▸ What to work on
Which lines make up the answer? Those from the line with "Datenschutzhinweise (196, 2547)" through the end of the data; reproduce them exactly.
_ _ _ _ _ _ _
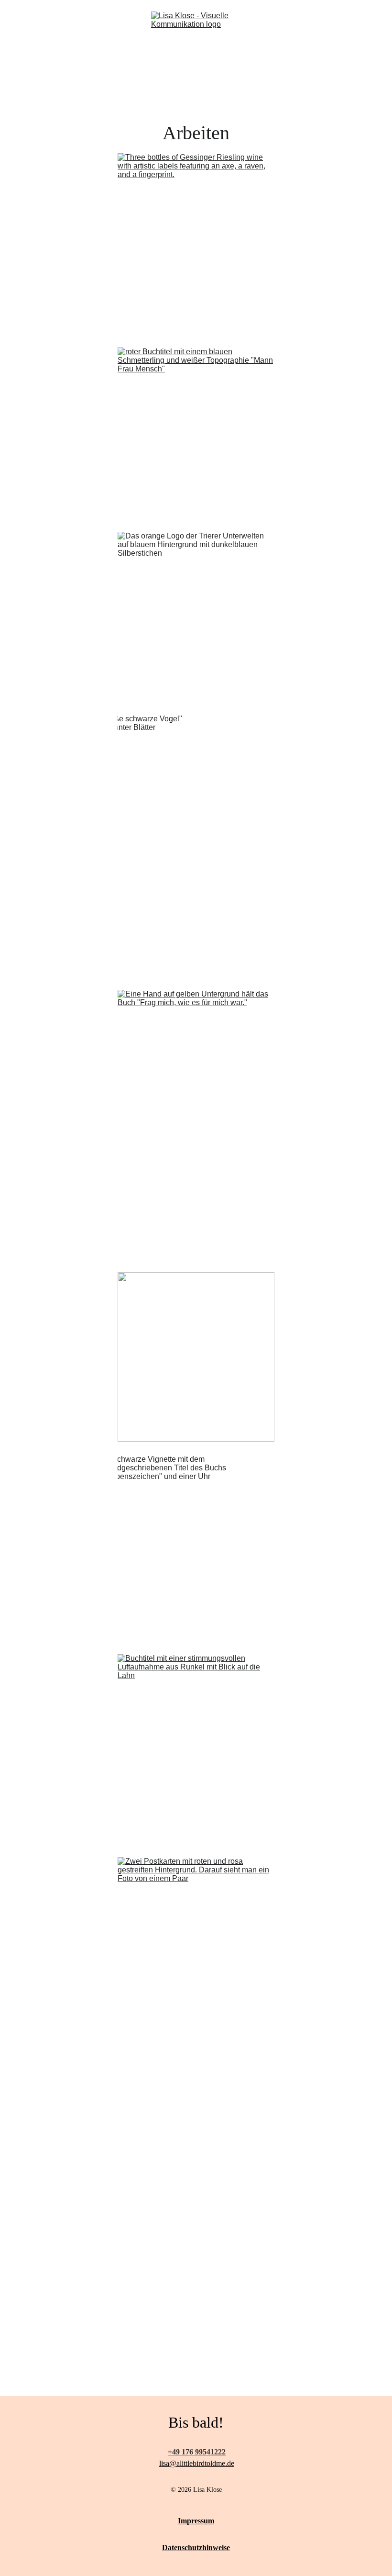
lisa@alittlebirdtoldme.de (196, 2463)
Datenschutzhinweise (196, 2547)
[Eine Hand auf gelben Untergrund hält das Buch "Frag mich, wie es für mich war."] (196, 1124)
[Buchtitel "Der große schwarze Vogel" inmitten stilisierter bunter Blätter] (196, 845)
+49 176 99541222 (197, 2452)
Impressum (196, 2521)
_ _ _ _ _ _ _
▸ Problem solution
Datenschutzhinweise (196, 2547)
[Eine Hand auf gelben Untergrund hält das Buch "Frag mich, wie es für mich war."] (196, 1124)
[Buchtitel "Der große schwarze Vogel" inmitten stilisierter bunter Blätter] (196, 845)
+49 176 99541222 (197, 2452)
Impressum (196, 2521)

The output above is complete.